Trans-o-flex macht Gewinn / DHL informiert über USA-Situation / Australien: Versandprobleme bei Soundbars

Lieferwagen von transoflex

Trans-o-flex schreibt wieder schwarze Zahlen

Der Geschäftsführer des Paketdienstes Trans-o-flex, Wolfgang P. Albeck, darf sich über eine vorzeitige Verlängerung seines Vertrages freuen. Anlass sind die positiven Geschäftszahlen von Trans-o-flex. In einer Pressemeldung heißt es: "Das Unternehmen schreibt seit dem Einstieg von Albeck in die Geschäftsführung wieder schwarze Zahlen und hat im schwierigen Coronajahr 2020 den Umsatz um vier Prozent auf 515 Millionen Euro gesteigert."

Eine Spezialität von Trans-o-flex sind temperaturgeführte Transporte im Medizinbereich. Wolfgang Albeck war von 1997 bis 2017 bei Deutsche Post DHL tätig und wollte sich 2017 eigentlich in den Ruhestand nach Südfrankreich verabschieden, wie die Verkehrsrundschau schrieb. Nun bleibt Albeck noch länger in der Logistikbranche; sein neuer Vertrag läuft bis 31. März 2024.



DHL-Geschäftskunden erhalten Infos über Verzögerungen beim USA-Versand

DHL hat Geschäftskunden über Lieferverzögerungen in die USA informiert. In dem Schreiben, das Paketda vorliegt, heißt es: "Diese Verzögerungen betreffen insbesondere das DHL Paket International Economy sowie die Warenpost International - aber auch alle anderen Produkte, wenngleich in geringerem Umfang."

DHL erhielt von einem USPS-Manager die Auskunft, dass es im New Jersey International & Network Distribution Center (NJ NDC) einen Rückstau von ca. 250.000 Import-Sendungen gibt. Betroffen ist die Versandart "surface parcel", also langsame Economy- / Standardpakete.

DHL empfiehlt Geschäftskunden deshalb, "nach Möglichkeit das DHL Paket International Premium zu nutzen, wenngleich wir nicht ausschließen können, dass es auch bei prioritären Produkten zu Verzögerungen kommen kann." Die Verzögerungen könnten im Zusammenhang mit den verschärften Zollkontrollen stehen, die seit 1.1.2021 in den USA gelten (Paketda berichtete).

Auszug aus dem DHL-Informationsschreiben:



Soundbars bereiten Versandprobleme

Das australische Nachrichtenportal www.channelnews.com.au berichtet über Versandprobleme von Soundbars. Die länglichen Lautsprecherboxen werden von Australia Post angeblich nicht mehr transportiert.

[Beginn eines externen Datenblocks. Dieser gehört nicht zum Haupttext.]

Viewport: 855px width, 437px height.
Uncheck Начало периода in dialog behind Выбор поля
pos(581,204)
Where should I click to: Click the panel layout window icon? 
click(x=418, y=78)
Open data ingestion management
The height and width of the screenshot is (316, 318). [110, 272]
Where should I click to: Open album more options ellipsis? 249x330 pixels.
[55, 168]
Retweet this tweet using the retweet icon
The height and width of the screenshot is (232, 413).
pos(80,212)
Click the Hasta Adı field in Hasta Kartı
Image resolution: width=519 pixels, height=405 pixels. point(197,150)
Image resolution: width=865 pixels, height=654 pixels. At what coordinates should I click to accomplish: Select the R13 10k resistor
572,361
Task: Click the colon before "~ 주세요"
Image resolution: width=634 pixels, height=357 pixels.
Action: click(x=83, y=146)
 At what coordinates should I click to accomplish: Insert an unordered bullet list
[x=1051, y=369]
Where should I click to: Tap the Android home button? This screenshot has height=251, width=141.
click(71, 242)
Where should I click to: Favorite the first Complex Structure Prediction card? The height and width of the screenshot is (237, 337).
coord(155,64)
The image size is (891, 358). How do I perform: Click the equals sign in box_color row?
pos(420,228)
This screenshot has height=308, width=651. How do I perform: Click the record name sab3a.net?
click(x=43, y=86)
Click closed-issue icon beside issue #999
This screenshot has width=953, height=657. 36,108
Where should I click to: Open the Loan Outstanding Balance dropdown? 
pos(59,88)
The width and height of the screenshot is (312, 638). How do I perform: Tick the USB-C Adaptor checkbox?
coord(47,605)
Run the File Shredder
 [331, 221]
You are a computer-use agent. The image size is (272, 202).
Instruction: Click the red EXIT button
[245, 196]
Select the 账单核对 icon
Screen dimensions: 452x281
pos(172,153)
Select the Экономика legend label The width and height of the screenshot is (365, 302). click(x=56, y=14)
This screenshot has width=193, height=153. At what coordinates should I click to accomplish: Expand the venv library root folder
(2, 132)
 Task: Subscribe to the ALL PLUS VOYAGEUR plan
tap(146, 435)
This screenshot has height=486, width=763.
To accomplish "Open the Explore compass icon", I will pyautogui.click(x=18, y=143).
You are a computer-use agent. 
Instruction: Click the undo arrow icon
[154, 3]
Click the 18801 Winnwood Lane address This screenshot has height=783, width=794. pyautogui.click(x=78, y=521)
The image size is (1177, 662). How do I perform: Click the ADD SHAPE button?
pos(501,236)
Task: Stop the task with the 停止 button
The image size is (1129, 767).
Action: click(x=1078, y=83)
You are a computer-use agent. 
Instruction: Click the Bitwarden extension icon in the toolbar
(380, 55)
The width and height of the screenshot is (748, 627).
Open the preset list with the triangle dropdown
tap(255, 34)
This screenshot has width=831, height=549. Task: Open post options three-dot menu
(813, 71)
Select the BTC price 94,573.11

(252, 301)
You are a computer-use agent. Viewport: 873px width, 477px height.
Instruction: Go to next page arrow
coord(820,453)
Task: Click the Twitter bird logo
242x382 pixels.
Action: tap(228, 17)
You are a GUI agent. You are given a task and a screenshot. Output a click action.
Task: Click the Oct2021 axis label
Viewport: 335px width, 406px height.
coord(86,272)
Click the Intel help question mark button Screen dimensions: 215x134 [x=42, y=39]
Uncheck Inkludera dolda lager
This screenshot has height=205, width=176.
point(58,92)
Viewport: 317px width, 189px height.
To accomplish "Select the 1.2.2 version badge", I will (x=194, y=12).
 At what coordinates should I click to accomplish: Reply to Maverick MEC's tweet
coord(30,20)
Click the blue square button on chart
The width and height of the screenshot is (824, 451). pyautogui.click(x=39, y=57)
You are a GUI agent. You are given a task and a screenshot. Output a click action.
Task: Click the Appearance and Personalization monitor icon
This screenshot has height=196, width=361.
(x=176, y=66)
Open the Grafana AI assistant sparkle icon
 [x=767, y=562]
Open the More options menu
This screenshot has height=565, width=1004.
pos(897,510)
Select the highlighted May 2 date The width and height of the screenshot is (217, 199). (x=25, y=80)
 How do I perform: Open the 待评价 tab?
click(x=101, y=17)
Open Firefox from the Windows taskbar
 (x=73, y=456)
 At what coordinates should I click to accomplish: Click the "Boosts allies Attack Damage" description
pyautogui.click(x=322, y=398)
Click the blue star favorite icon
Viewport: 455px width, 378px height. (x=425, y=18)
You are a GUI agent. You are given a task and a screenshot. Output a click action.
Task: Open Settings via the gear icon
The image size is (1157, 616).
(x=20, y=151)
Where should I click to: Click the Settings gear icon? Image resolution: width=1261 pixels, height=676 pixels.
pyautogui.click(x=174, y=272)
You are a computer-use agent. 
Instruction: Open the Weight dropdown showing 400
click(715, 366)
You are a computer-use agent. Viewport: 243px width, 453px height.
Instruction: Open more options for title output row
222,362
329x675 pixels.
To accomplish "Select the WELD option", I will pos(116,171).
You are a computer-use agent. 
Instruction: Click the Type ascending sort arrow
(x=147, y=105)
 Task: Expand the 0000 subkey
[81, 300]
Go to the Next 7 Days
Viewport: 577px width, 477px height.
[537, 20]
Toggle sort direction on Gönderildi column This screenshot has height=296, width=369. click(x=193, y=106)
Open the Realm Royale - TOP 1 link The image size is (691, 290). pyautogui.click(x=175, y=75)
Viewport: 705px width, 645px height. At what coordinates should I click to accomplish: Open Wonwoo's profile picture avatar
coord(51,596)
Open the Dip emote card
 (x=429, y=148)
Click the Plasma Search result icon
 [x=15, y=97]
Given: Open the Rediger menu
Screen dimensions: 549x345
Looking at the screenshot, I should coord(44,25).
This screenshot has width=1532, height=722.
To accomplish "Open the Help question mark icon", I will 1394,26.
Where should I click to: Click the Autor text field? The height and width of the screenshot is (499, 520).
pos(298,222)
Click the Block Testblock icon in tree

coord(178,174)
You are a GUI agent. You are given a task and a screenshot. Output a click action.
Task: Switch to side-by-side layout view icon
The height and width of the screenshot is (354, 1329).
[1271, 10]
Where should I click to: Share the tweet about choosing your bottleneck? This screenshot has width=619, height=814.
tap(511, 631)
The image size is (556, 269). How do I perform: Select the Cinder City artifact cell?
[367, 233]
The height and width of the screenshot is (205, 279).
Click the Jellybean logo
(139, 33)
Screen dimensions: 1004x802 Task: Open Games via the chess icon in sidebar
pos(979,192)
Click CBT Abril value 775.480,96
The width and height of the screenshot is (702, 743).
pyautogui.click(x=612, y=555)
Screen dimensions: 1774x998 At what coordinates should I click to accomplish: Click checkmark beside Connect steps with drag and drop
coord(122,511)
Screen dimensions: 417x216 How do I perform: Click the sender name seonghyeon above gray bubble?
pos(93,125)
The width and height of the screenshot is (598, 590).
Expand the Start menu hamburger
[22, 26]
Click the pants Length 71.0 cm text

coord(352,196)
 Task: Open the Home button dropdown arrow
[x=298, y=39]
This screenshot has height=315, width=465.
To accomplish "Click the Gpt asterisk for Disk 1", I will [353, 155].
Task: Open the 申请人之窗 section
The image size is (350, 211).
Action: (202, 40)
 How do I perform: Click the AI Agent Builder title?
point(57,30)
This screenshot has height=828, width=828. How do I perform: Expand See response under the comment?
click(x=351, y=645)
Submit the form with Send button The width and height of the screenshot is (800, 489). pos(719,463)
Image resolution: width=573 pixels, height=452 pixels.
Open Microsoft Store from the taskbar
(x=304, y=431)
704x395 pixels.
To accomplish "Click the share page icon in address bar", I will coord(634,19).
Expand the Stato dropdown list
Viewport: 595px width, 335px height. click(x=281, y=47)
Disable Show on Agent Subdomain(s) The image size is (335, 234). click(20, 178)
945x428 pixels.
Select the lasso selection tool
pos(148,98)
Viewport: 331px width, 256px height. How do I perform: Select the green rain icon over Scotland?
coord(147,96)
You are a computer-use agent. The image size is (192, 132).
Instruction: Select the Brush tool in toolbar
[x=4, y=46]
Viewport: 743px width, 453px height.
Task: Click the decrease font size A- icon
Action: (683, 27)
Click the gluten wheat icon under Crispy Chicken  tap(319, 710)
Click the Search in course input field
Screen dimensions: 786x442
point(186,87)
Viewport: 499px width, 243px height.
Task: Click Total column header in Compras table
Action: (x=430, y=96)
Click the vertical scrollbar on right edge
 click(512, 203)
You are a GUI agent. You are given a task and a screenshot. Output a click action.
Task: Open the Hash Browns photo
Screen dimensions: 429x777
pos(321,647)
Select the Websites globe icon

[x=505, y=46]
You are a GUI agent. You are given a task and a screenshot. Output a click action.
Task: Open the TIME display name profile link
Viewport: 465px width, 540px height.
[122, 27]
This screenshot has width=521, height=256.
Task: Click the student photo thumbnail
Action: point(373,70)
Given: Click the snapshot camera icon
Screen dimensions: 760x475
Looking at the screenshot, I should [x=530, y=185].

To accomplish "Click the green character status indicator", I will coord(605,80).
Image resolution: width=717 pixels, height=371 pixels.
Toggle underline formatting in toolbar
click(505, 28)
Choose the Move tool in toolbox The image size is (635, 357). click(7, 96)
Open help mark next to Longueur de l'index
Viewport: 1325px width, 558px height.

Die Post hat sich dazu nicht geäußert, deshalb sind es nur Gerüchte. Sie stammen vom Australienchef des britischen Lautsprecherherstellers Bowers & Wilkins. Der Manager sagte, dass Soundbars nicht mit Australia Post verschickt werden können und man dafür einen anderen Paketdienst nutze.

Bei Australia Post gilt für Pakete eine Maximallänge von 105 cm und ein Höchstgewicht von 22kg (Quelle: auspost.com.au).